Response 2: Yes, independently of age. The text was modified as suggested (L47).

 

Comments 3: L47-48: Using "through, due to" does not read well. Please revise.

 

Response 3: The text was modified as suggested (L47).

 

Comments 4: L58-59: The use of "included" and "includes" in this context is confusing. Please reconsider whether past or present should be used here and revise accordingly.

 

Response 4: The word was modified as suggested (L62, L63).

 

Comments 5: L59, L61: "is'" and "process'" please remove ' in the context.

 

Response 5: This definition is reproduced as given in the ISO Guide 30:2017. We think this exact copying should be clearly indicated (L64-65).

 

Comments 6: L62: You introduced the meaning of RM already in L59; please revise.

 

Response 6: The sentence was revised as suggested.

 

Comments 7: L64: Validate or possibly validation? Please revise.

 

Response 7: The word validate is correct. With during the assay, the RM shows the results according to control chart specifications, the assay is considerate valid (L68).

 

Comments 8: L74: "vaccine bulk in glass sealed vials" reads a bit rocky. Please revise.

 

Response 8: These terms are correct and are commonly used in the pharmaceutical industry.

 

Comments 9: L74-78: Is the intention of the information proved to describe properties of an ampoule? Please revise for better readability.

 

Response 9: The aim was to present the results obtained in the tests as required for the batch to be released by quality control.

 

Comments 10: L76: infectivity (infectivity) seems duplicated (L82).

 

Response 10: The duplicated word was removed was suggested.

 

Comments 11: L85-86: "After, inoculate [...] were realised [...]" reads somewhat rocky. Please revise.

 

Response 11: The sentence was revised as suggested (L93-94).

 

Comments 12: L88-89: Please provide more information on the controls.

 

Response 12: More information has been provided as suggested (L98-99).

 

Comments 13: L92: I may have missed it, but which concentration did PBS have?

 

Response 13: The pH is 7.2 and salt concentration according to specification is “9.07-10.0 g/L”.

 

Comments 14: L84: Please proved products information of DMEM and FBS.

 

Response 14: The information is now provided as suggested (L90-91).

 

Comments 15: L91: Pure methanol or any other concentration?

 

Response 15: Pure methanol was used.
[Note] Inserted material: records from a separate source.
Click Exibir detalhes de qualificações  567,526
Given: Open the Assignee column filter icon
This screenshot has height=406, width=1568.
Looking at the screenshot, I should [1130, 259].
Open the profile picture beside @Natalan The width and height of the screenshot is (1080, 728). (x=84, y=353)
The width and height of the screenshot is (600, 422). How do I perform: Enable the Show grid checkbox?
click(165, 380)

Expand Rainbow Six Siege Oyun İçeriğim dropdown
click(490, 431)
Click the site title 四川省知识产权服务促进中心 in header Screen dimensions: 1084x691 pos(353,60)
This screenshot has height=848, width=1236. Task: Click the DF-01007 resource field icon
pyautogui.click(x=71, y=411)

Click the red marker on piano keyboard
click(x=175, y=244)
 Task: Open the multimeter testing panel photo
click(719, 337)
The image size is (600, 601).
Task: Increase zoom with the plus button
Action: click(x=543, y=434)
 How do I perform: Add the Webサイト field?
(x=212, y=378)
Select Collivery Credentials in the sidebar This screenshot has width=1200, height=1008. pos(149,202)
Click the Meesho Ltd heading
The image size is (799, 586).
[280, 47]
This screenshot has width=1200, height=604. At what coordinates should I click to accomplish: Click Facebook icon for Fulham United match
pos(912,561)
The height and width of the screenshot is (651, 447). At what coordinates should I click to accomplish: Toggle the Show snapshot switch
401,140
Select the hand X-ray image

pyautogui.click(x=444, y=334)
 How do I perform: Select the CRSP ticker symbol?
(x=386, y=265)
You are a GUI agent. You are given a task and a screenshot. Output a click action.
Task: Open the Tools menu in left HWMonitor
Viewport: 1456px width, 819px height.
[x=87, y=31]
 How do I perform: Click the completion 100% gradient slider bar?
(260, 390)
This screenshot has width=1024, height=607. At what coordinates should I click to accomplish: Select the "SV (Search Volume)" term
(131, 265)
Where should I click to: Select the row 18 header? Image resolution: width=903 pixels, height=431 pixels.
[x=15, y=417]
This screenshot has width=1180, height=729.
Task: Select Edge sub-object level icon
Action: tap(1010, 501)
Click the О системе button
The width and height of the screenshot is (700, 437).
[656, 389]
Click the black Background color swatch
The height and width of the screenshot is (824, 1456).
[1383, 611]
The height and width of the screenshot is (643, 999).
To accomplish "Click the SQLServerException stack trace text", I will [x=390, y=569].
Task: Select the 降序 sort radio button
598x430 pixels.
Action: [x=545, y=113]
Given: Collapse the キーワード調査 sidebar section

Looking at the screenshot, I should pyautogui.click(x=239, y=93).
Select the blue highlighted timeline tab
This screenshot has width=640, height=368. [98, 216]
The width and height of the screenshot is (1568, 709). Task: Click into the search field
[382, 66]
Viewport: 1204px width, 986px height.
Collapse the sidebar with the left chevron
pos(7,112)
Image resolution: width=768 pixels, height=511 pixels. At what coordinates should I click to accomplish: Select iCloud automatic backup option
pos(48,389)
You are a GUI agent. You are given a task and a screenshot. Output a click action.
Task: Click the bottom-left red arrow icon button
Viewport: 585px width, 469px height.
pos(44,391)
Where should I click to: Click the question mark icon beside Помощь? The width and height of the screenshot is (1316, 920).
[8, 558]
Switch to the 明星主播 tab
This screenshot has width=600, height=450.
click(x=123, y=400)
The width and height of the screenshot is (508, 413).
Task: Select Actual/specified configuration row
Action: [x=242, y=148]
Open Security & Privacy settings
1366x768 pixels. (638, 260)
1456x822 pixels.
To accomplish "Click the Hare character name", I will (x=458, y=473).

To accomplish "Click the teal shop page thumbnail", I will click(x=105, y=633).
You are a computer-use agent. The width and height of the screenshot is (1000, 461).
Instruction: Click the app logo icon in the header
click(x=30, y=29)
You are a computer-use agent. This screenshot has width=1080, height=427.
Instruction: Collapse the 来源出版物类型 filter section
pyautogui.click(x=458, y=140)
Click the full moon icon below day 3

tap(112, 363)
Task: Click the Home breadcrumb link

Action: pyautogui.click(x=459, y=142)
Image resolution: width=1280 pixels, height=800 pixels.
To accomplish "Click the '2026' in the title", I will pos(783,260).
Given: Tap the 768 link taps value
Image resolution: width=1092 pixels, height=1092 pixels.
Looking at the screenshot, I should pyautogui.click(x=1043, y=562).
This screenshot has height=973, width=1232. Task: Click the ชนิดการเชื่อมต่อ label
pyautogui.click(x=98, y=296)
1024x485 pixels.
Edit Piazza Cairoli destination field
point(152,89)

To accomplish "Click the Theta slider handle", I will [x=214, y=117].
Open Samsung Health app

This information is now provided as suggested (L100).

 

Comments 16: L97: At which temperature was the incubation performed?

 

Response 16: Room temperature. This information is given in the text as suggested (L108).

 

Comments 17: L93, L96: At which concentration were anti-adenovirus and anti-mouse IgG-HRP added?

 

Response 17: Anti-adenovirus 1:100 in PBS and anti-mouse IgG-HRP 1:200 in PBS. The information is provided as suggested (L102 / L105).

 

Comments 18: L116: Which sample are your referring to? Could it be from the qPCR reaction? Please revise.

 

Response 18: The vaccine sample. This information is given in the text as suggested (L127).

 

Comments 19: L119: Dilution of the positive control? Please revise.

 

Response 19: The sentence was removed (L130).

 

Comments 20: L112-134: Please revise the entire section as it is really hard to follow.

 

Response 20: The section was revised as suggested.

 

Comments 21: General comment: Regarding explanations on abbreviations used in tables, please check the journal's guidelines whether footnotes are wanted.

 

Response 21: All the footnotes are provided in the Tables according to journal's guidelines.

 

Comments 22: L233-238 and L259-262: Lengthy sentences, please revise.

 

Response 22: These sentences were revised as suggested. Results and Discussion sections were separated.

Round 2

Reviewer 3 Report

Comments and Suggestions for Authors

Thank you for addressing most of my comments.